Shaping the workplace of the future – four key questions

6 min read

The future of the workplace has never looked so uncertain. What will be the impact of the coronavirus on how we work? It is clear that workplaces are unlikely to ever be the same again – but what does that mean in practice? How can companies ensure that they are making the right changes at the right time?

We recently held a virtual roundtable with business leaders from a huge variety of sectors joining a debate about the evolving workplace post-COVID-19 and to share their thoughts on what challenges and opportunities the crisis presents to the workplace.

Corporates, consultants and contractors must work quickly to ensure they do not fall behind their peers as discussion around the future of the workplace transitions into investment decisions and a new way of working.

In our session, it became clear there are a number of critical questions every workplace owner and occupier should be asking themselves: 

Who is the workplace for?

It was clear from the discussion that in the short to medium term some workplaces would be re-opening for critical workers only, with a large consensus view that the office would now serve as a hub for collaborative and connected work and people spending time at home for ‘singular working’.

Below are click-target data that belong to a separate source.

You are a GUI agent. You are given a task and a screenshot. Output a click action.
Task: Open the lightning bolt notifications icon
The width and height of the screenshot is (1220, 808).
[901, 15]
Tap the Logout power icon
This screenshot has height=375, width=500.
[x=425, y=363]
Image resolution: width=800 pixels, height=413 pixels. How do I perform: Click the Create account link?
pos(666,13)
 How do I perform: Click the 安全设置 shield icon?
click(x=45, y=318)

Even once offices are fully opened from lockdown, it is vital that occupiers and clients are clear about what their employees want and what they gain from being physically in the workplace.

Participants recognised that workforce views on remote working will vary amongst different age groups – graduates and junior staff seek career development guidance, mentoring, cultural and social experience, thus making them more likely to lose out if they homework all the time compared to more experienced staff.

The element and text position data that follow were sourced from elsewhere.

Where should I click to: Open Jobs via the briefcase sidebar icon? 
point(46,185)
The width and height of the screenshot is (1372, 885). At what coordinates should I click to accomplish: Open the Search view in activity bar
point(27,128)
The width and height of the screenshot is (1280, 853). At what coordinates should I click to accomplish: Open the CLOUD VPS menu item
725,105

Different types of function will also see some difference; ‘simple’ roles with limited cross-function interaction may find that home working offers more than the office; but more ‘complex’ functions that draw on more areas of the business will likely suffer from dips in creativity as chance encounters with colleagues are removed in virtual environments.

Occupiers must have a detailed understanding of their people and how changes to the office or workplace will change their experience of work. Without that understanding, delivering a re-imagined workplace will be challenging.

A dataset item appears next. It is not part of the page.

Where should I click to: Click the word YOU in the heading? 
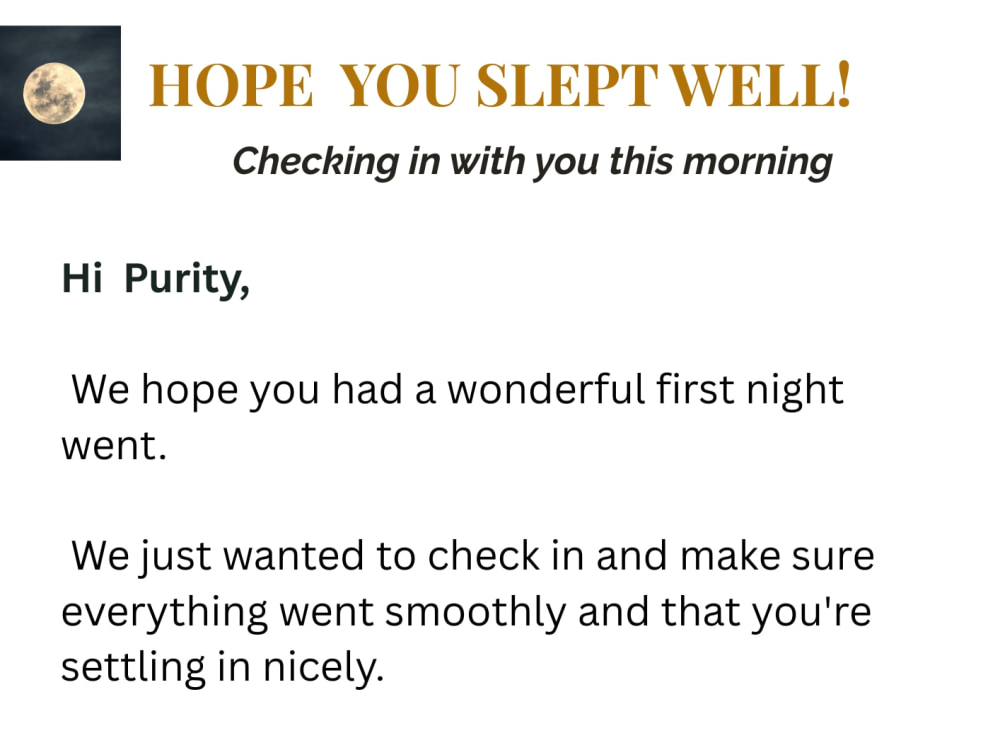[x=399, y=85]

What purpose does the workplace serve?

Alongside understanding who uses our workplaces, we must decide what the workplace is really for. Everyone recognises that remote or ‘mixed-mode’ working is now here with us to stay – but that means we need to work up a clear vision of what purpose the workplaces serve.

This will differ between organisations, as well as between functions inside the same company. Not everyone can transition so easily between on-site and home working.

Flexibility for workplaces will be critical, both in terms of serving the new needs of employees but also in case of further restrictions or lockdowns if coronavirus or another pandemic re-emerges in the future.

Occupiers will need to establish how much that flexibility matters to them and how much space they will need. The use of smart data on office utilisation will be crucial in monitoring changes to worker behaviour as offices re-open across the globe.

What culture are we trying to create?

Whenever there are large scale changes to how people work, you risk changing company culture. Participants were clear that efforts to protect and enhance organisational culture – such as scheduled check-ins on staff wellbeing – had been critical to keeping people engaged during lockdown.

This becomes more challenging when some people begin to return to the office, and others don’t – or in organisations where some facilities (like factories or construction sites) had remained operational and offices had closed.

Part of that cultural shift will be defined by how the transition from office to home and back again has been managed and will be managed in the future.

Most people agreed that whilst work from home policies have long been in place, the focus has shifted to more long-term requirements – supplying equipment isn’t just about furniture, we need to understand people’s needs, workflows and support systems to create a comfortable and productive homework environment.

Instilling trust in the employees to feel safe to return to the office will take work – likewise trust in the employees will play a role in shaping workplace practices at home. People are likely to be happier and more productive if they feel they have had influence in creating their new workplace requirements.  

How can our workplace help to ensure we are fit for the future?

Participants were in agreement that the nature of the workplace had changed fundamentally, although largely in-line with existing trends.

Few companies had developed business continuity plans that accounted for such a fundamental shift in working practises – but many had found it easier than expected. Organisations were largely resilient, but some gaps emerged.

In some cases, off-shore operations haven’t stood up well to the transition. Perhaps ironically given the focus on remote working, in-sourcing is now being considered by some to regain tighter product and service control.

Some held the view that after years of discussion about ‘people focussed’ workplaces centred on choice, the pandemic would finally lead to a genuine transformation. They pointed to a potential future where many people would be given the tools they need and the choice of where – and how – they wanted to work.  

In order to make sure that the workplace is a genuine enabler of future change, companies must act now to ensure that they are reflecting on these questions. As companies re-occupy their workplaces and begin to strategically review their approaches they plan carefully.

A critical balance must be struck between acting quickly to deliver change and ensuring that you genuinely understand what you, your company and your employees want and need.